• _抜粋文_:
********

評価:A いろいろと事件をおこしてはマスコミをにぎわせている<中学生> その実像は、意外なほどに、評者が中学生だったころと、かわっていない。手にのこる精液のにおいを親にかぎつけられたくなくて、(わかるわけないのに)一緒に出かけることを拒否してみせたり、わけのわからない<あせり>を感じていながら、うまく説明できないことにいらだって、母のつくる料理の材料をゆかにぶちまけてみたり。ほしくて買ってもらったはずなのに、いざ手元にあると、そんなにギターがほしかったわけでもないことに気づいた。て、のは評者も覚えがあります(笑)おとなは誰もがかつては中学生であったはずなのに、そのことを忘れている。それは、どんどんかわっていく自分のからだや周囲の環境にうまく対応できなくて、とまどったり、照れてみたりした<中学生の自分>が、思い返してみると、こっけいで、恥ずかしいものに感じられてしまうからでは、ないだろうか。読みながら、じぶんが中学生だったころのことをいろいろと思い出してしまった。
評価:D 今月は「昔の女が忘れられへん」日米の<あかんたれ>競演です(もうひとつは「ハートウッド」)。ストーリー展開の巧みさ、警察がらみの事件という話題性ではピカイチ。け’ど、主人公の心情があきまへん。「彼が何故美奈子に入れあげ、幸恵に振り向こうとしないのか、その男心の微妙なありようをぜひ読みとっていただきたい」と解説の香山二三郎はんは言うてはります。け’ど、あかん。指一本ふれたことない女に入れあげるて、評者には信じられへん。一方で、これだけ主人公を慕ってはんのにソデにされる幸恵はんは顔が不自由やのん?ラストの言葉「いつかは美奈子が心を開き、私を振り向いてくれる時も来るだろう」に、「来(き)いひん、きいひん」とツッコミをいれてまいました。

********

[テキストや要素の位置を特定するための項目]
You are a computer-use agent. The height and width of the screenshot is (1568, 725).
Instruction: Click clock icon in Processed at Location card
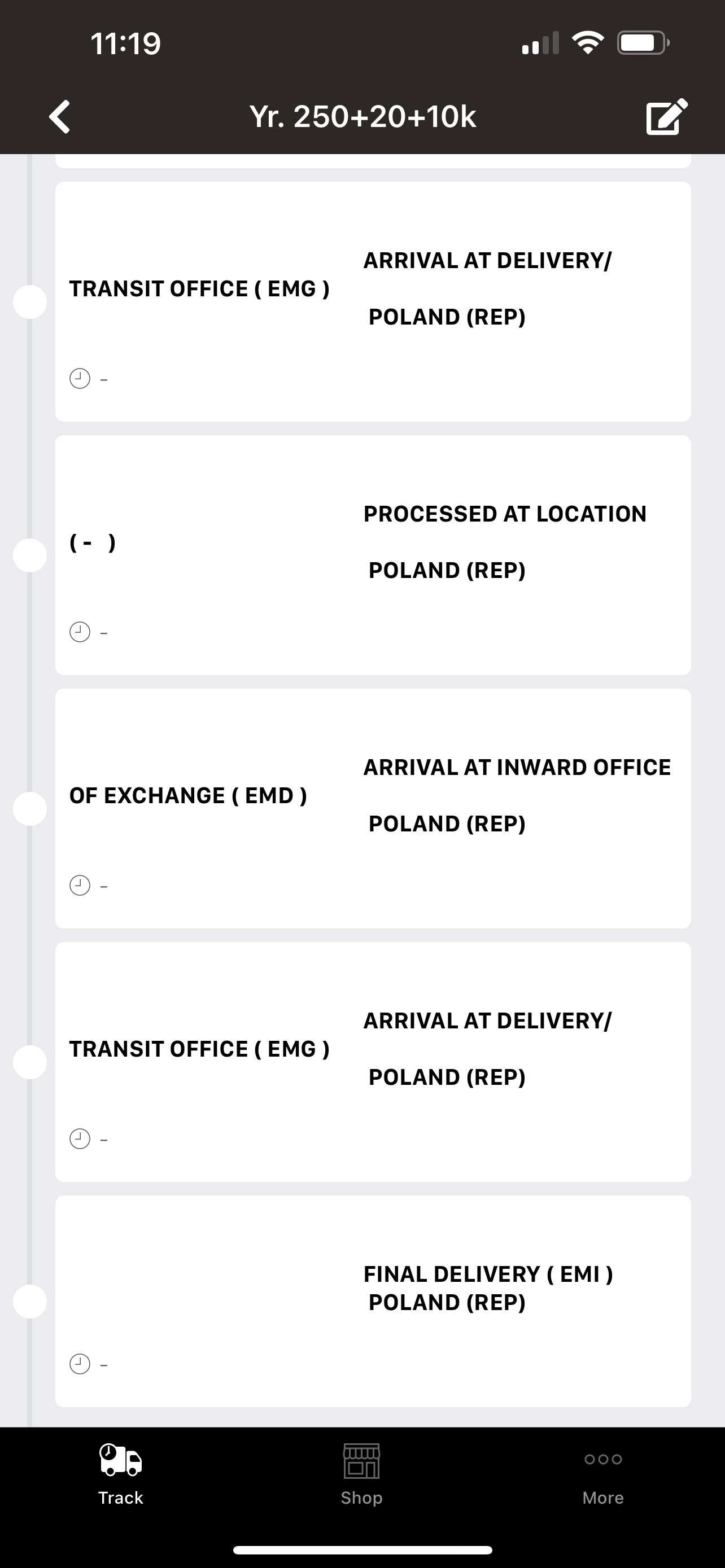(x=80, y=632)
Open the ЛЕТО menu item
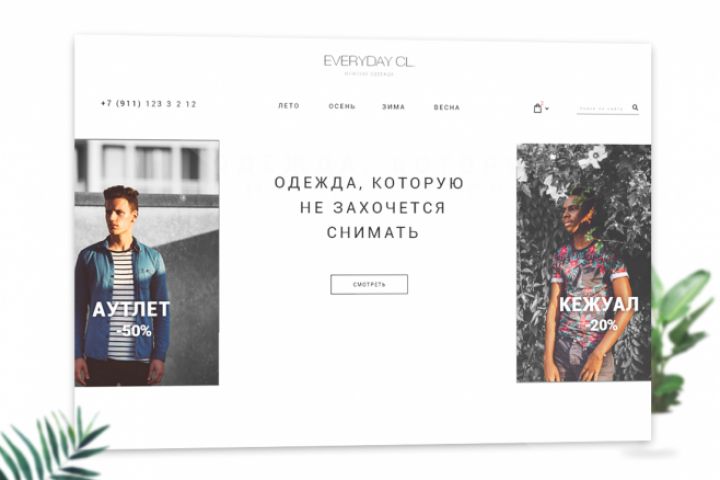Viewport: 720px width, 480px height. pyautogui.click(x=289, y=106)
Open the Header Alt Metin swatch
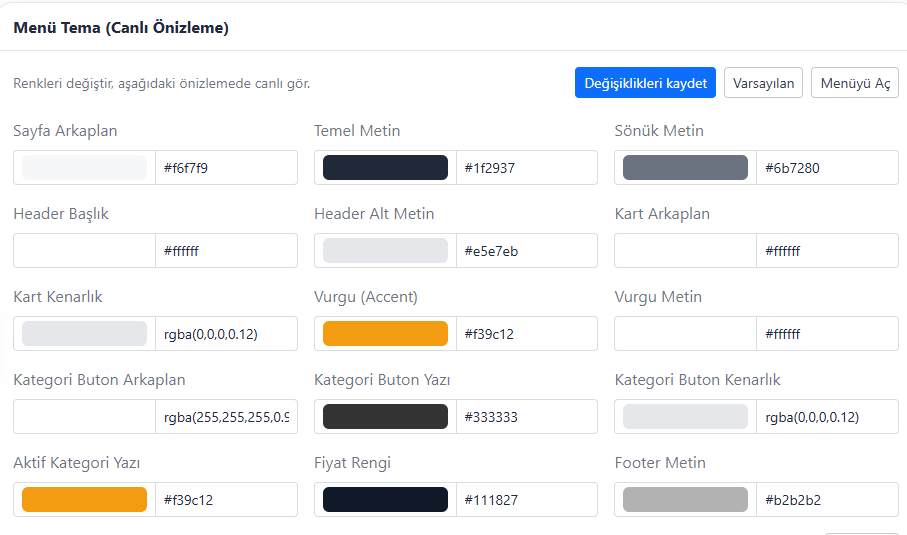 click(385, 251)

********

• _作業内容_: 抜粋文のうち、「評価:D 今月は「昔の女が忘」で始まり「ツッコミをいれてまいました。」まで続く部分を、一字も変えずに写して返すこと。

• _演習結果_:
評価:D 今月は「昔の女が忘れられへん」日米の<あかんたれ>競演です(もうひとつは「ハートウッド」)。ストーリー展開の巧みさ、警察がらみの事件という話題性ではピカイチ。け’ど、主人公の心情があきまへん。「彼が何故美奈子に入れあげ、幸恵に振り向こうとしないのか、その男心の微妙なありようをぜひ読みとっていただきたい」と解説の香山二三郎はんは言うてはります。け’ど、あかん。指一本ふれたことない女に入れあげるて、評者には信じられへん。一方で、これだけ主人公を慕ってはんのにソデにされる幸恵はんは顔が不自由やのん?ラストの言葉「いつかは美奈子が心を開き、私を振り向いてくれる時も来るだろう」に、「来(き)いひん、きいひん」とツッコミをいれてまいました。